Sin embargo, después de acompañarlas por el comedor público, pasando junto a varios grupos de hombres que estaban conversando ruidosamente, y luego por la escalera hasta las habitaciones, una vez que Flora y Edna entraron en su dormitorio y cerraron la puerta, no se volvió inmediatamente hacia la escalera para bajar.

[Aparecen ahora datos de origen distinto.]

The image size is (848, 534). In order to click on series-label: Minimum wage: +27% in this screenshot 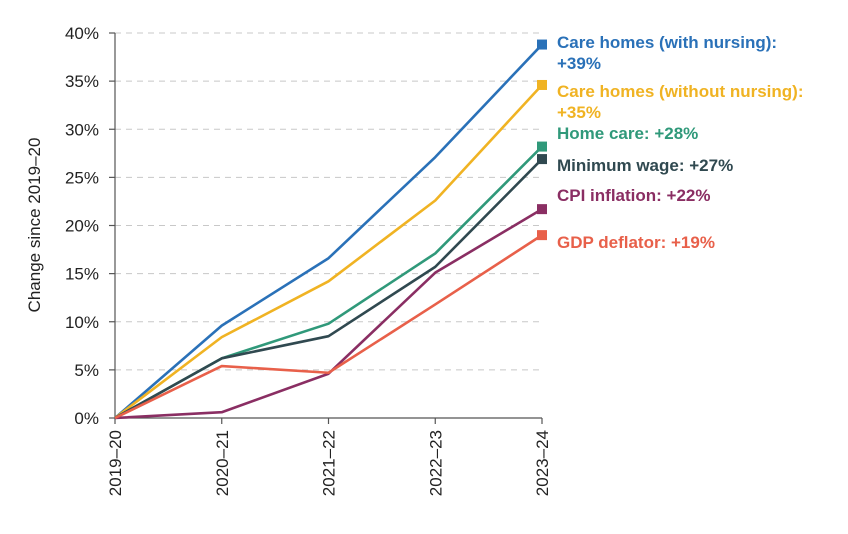, I will do `click(645, 166)`.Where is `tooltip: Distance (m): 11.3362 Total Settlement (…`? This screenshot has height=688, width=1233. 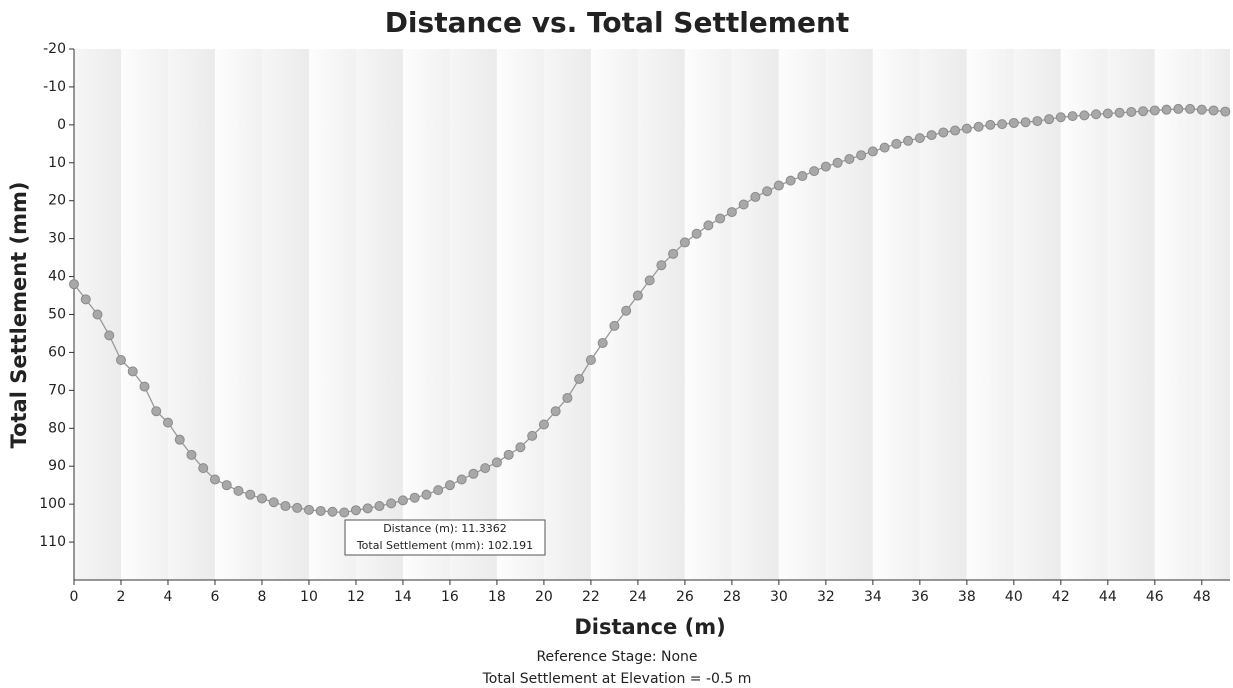
tooltip: Distance (m): 11.3362 Total Settlement (… is located at coordinates (445, 538). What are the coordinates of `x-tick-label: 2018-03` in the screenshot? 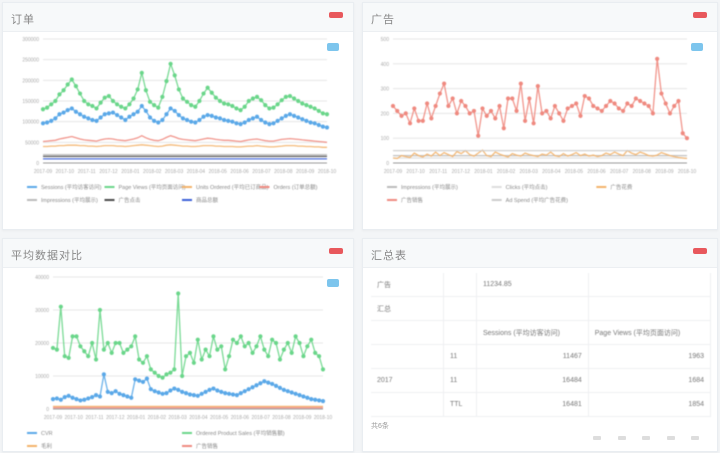 It's located at (530, 172).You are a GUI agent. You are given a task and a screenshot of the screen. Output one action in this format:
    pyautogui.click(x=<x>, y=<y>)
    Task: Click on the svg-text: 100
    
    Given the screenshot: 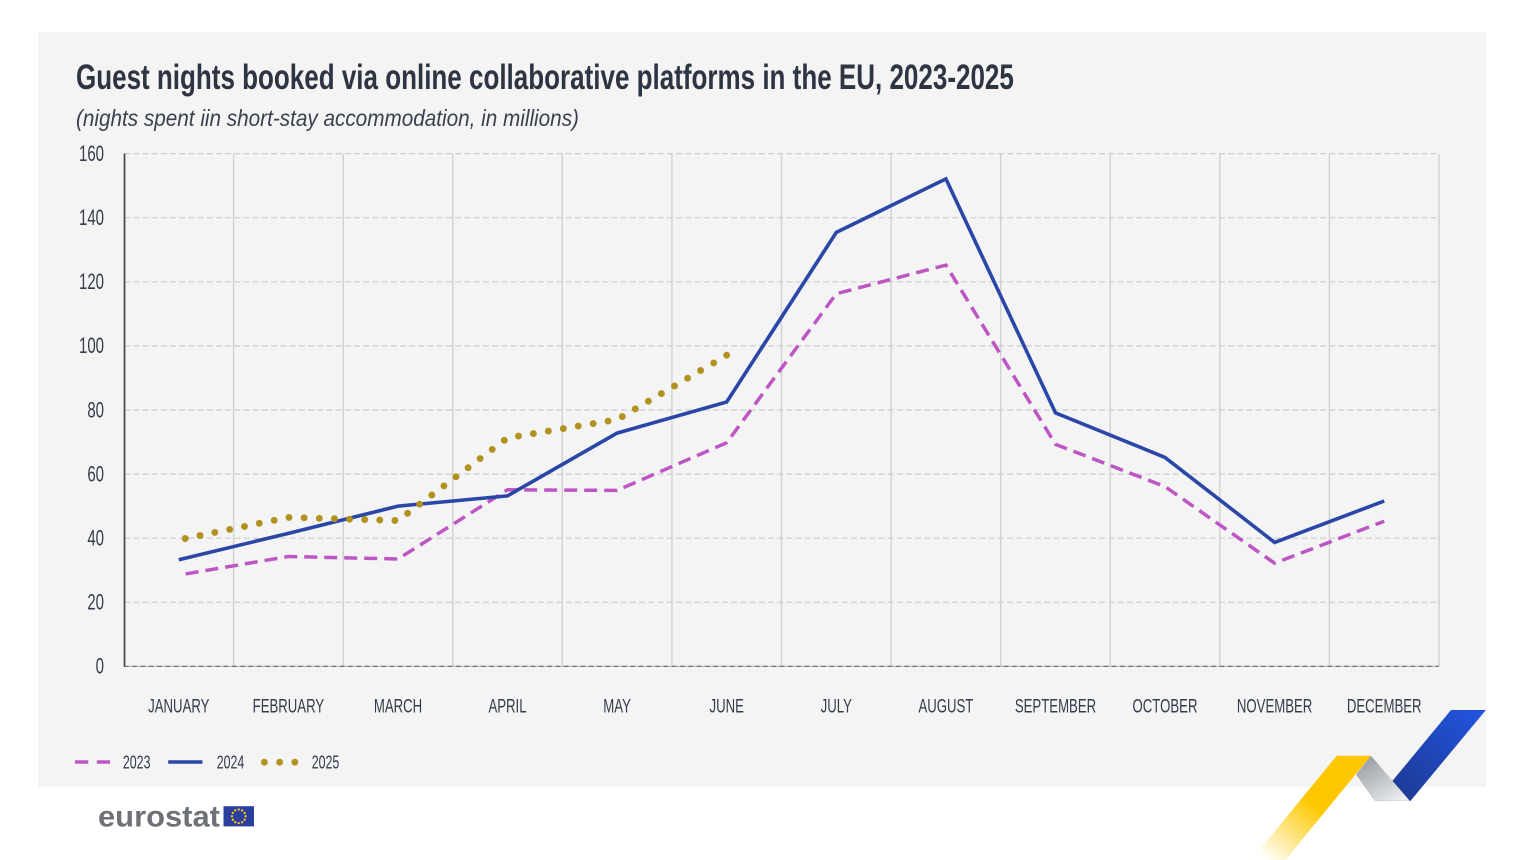 What is the action you would take?
    pyautogui.click(x=92, y=346)
    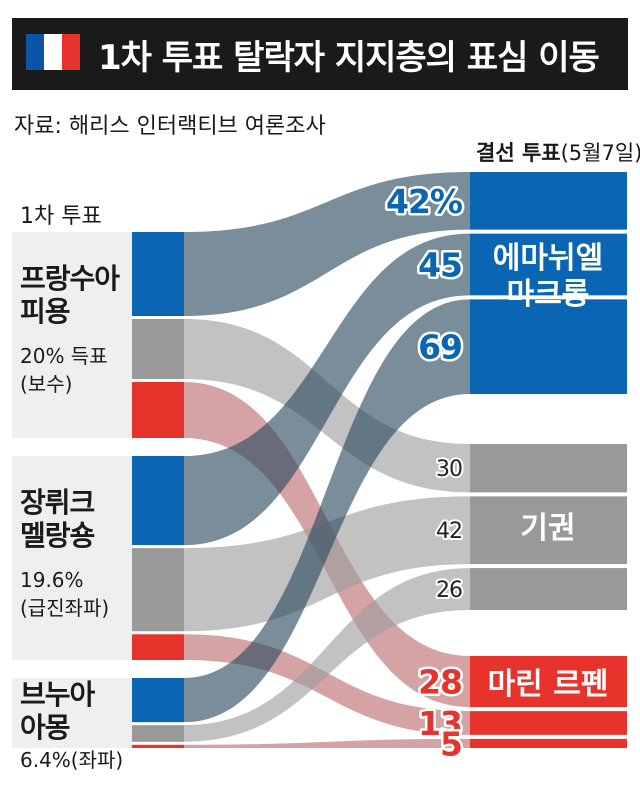 The image size is (640, 788). What do you see at coordinates (548, 258) in the screenshot?
I see `target-name-0: 에마뉘엘` at bounding box center [548, 258].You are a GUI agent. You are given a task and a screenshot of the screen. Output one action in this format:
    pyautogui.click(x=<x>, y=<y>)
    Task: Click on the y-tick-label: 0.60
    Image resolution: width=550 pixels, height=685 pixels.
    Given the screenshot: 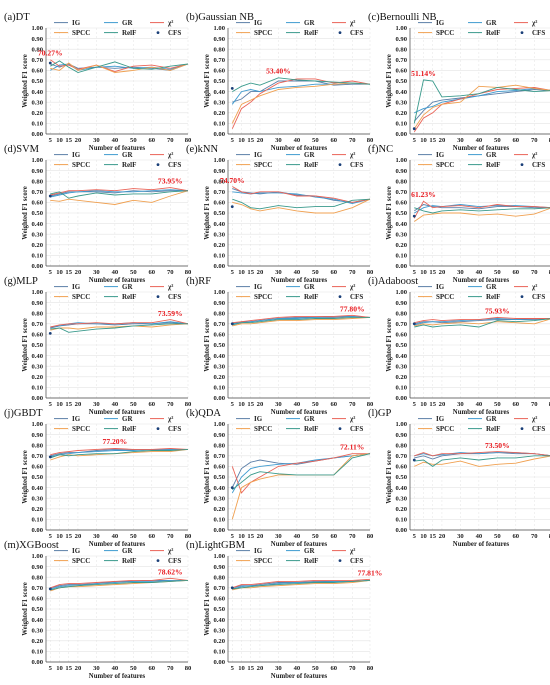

– Claro que todavía es bastante temprano, señorita Martin -dijo-. Y cansado como estoy después de la larga cabalgada, siento la necesidad de estirar las piernas antes de acostarme. Tal vez usted sienta una necesidad similar, sumada al deseo de hacer entrar aire fresco en sus pulmones. ¿Le apetecería acompañarme en una corta caminata?
A ella no le apetecía en absoluto.
Pero todavía sentía la comida en el estómago aun cuando no se había servido mucho de nada, y seguía sintiéndose agarrotada por el viaje. Además, al día siguiente la esperaba un viaje casi igual de largo. Ansiaba respirar aire fresco y ejercitar las piernas.
Y no podía salir a caminar sola en una ciudad desconocida estando ya oscuro.
El marqués de Attingsborough era amigo de Susanna, se dijo, y ella hablaba muy bien de él. El único motivo que tenía para no acompañarlo era que no le caía bien, aunque en realidad no lo conocía, ¿verdad? Y, bueno, que era un hombre, aunque eso era claramente ridículo. Bien podía ser una solterona vieja, pero no iba a rebajarse a parecerse al tipo de solterona anciana que sonríe afectadamente, se ruboriza y en general se desarma tan pronto como aparece un hombre a la vista.
– Gracias -dijo-. Iré a buscar la capa y la papalina.
– Estupendo. La esperaré en lo alto de la escalera.